Rules for writing correct, idiomatic DataChain code. Follow these to avoid the most common pitfalls.

Import Convention

# CORRECT
import datachain as dc

# CORRECT (for annotation types and custom models)
from datachain import model
from pydantic import BaseModel

# WRONG -- never import individual symbols
# from datachain import File, C, func

Always Type Your Python Operations

Every function passed to map(), gen(), or agg() must have a return type annotation. Missing annotations default to str and crash at runtime.

# GOOD
def classify(file: dc.File) -> str:
    return "positive"

# GOOD -- Pydantic model for multiple outputs
from pydantic import BaseModel

class Result(BaseModel):
    label: str
    confidence: float

def classify(file: dc.File) -> Result:
    return Result(label="positive", confidence=0.95)

# BAD -- no return type
def classify(file):
    return 0.95  # crashes: default is str

Prefer Type Hints Over params/output

Rely on function annotations for auto-inference. Use params= only for nested column binding. Use output= only for non-str lambdas.

# GOOD -- auto-inferred
def caption(file: dc.ImageFile) -> str:
    return describe(file.read())

# GOOD -- params for nested columns
chain.map(ext=lambda path: path.rsplit(".", 1)[-1], params=["file.path"])

# UNNECESSARY
chain.map(caption=caption, params=["file"], output=str)
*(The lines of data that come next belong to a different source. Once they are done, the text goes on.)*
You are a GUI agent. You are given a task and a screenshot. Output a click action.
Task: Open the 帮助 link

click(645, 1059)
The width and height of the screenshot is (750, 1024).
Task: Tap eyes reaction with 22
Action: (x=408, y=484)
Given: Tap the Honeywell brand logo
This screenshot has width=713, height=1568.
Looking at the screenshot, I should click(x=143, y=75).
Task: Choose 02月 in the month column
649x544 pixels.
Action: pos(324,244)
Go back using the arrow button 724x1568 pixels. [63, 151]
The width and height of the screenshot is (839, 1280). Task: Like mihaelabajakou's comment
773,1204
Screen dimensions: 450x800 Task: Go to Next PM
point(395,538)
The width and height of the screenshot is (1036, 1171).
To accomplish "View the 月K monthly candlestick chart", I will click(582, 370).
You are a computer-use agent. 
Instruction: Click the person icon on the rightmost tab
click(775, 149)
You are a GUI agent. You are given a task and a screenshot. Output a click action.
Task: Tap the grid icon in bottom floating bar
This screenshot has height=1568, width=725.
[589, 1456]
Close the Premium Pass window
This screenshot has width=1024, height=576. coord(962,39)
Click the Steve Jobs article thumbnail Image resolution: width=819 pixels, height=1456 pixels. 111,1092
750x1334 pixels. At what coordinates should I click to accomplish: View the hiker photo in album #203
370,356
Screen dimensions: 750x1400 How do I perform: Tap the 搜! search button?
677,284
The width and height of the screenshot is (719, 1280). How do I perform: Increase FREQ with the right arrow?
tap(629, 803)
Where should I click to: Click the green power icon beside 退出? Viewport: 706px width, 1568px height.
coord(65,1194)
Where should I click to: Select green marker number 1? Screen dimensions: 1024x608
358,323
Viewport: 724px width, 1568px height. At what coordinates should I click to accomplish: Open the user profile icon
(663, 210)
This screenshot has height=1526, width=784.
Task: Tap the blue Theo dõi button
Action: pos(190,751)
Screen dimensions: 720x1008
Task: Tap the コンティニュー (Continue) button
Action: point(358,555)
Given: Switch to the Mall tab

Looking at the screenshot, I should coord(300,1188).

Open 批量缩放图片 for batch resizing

save() Before filter() on Expensive Operations

Filtering discards work that was never persisted. Save expensive Python operation output first, then filter.

# GOOD
chain.map(result=expensive_llm_call).save("all_results")
dc.read_dataset("all_results").filter(dc.C("result.score") > 0.9).save("good_results")

# BAD -- discarded results are lost forever
chain.map(result=expensive_llm_call).filter(dc.C("result.score") > 0.9).save("good_results")

Materialize Before Reuse

When the same chain is consumed by multiple terminal operations, save() or persist() it first.

# GOOD
base = chain.map(emb=compute_embedding).persist()
base.filter(dc.C("file.size") > 10_000).save("large")
base.filter(dc.C("file.size") <= 10_000).save("small")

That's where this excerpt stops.